I'm trying to parse the result of a whois query. I'm interested in retrieving the route, descr and origin fields as shown below:
route: 129.45.67.8/91
descr: FOO-BAR
descr: Information 2
origin: AS5462
notify: foo@bar.net
mnt-by: AS5462-MNT
remarks: For abuse notifications please file an online case @ http://www.foo.com/bar
changed: foo@bar.net 20000101
source: RIPE
remarks: ****************************
remarks: * THIS OBJECT IS MODIFIED
remarks: * Please note that all data that is generally regarded as personal
remarks: * data has been removed from this object.

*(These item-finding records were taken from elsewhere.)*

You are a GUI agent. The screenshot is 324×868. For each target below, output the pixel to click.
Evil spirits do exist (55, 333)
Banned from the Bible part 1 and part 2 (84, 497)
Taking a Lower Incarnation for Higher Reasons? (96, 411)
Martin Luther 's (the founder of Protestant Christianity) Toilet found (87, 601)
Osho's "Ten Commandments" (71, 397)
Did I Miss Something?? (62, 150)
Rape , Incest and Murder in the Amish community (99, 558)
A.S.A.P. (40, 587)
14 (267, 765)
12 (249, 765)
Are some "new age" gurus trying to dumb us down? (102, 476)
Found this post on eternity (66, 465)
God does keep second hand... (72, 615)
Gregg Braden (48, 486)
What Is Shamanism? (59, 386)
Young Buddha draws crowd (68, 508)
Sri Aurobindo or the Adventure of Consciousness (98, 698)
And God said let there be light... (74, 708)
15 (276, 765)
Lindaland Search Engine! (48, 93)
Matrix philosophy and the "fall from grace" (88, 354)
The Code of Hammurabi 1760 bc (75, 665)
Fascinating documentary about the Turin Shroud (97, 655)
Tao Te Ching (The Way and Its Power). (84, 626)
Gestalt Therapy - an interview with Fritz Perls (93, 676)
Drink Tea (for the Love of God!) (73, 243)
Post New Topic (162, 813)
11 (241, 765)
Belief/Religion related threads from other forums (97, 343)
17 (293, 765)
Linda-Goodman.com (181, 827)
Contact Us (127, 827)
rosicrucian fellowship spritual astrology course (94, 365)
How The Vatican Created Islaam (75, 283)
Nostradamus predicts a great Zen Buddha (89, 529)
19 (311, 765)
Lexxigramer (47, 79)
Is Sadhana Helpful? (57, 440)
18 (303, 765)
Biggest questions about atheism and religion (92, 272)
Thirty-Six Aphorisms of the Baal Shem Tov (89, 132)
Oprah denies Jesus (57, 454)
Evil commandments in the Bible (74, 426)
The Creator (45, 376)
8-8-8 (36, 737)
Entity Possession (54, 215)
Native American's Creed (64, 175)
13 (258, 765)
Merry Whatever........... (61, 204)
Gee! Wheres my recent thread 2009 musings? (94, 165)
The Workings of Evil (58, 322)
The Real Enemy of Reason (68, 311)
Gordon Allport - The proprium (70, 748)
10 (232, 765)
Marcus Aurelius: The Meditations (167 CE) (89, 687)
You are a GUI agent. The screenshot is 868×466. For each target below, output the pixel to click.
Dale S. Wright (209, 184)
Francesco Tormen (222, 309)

remarks: * To view the original object, please query the RIPE Database at:
remarks: * http://www.foo.net/bar
remarks: ****************************
route: 123.45.67.8/91
descr: FOO-BAR
origin: AS3269
mnt-by: BAR-BAZ
changed: foo@bar.net 20000101
source: RIPE
remarks: ****************************
remarks: * THIS OBJECT IS MODIFIED
remarks: * Please note that all data that is generally regarded as personal
remarks: * data has been removed from this object.
remarks: * To view the original object, please query the RIPE Database at:
remarks: * http://www.ripe.net/whois
remarks: ****************************
To do so I use the following code and regex:
search = "FOO-BAR"
with open(FILE, "r") as f:
content = f.read()
r = re.compile(r'route:\s+(.*)\ndescr:\s+(.*' + search + '.*).*\norigin:\s+(.*)', re.IGNORECASE)
res = r.findall(content)
print res
It does work as expected with result containing only one descr field, however it ignores results containing multiple descr field.
I get the following result in this case:
[('123.45.67.8/91', 'FOO-BAR', 'AS3269')]
The expected result is to have the route field, first descr field in case of multiple descr line and origin field.
[('129.45.67.8/91', 'FOO-BAR', 'AS5462'), ('123.45.67.8/91', 'FOO-BAR', 'AS3269')]
What would be the correct regex to parse the results containing one AND several descr line?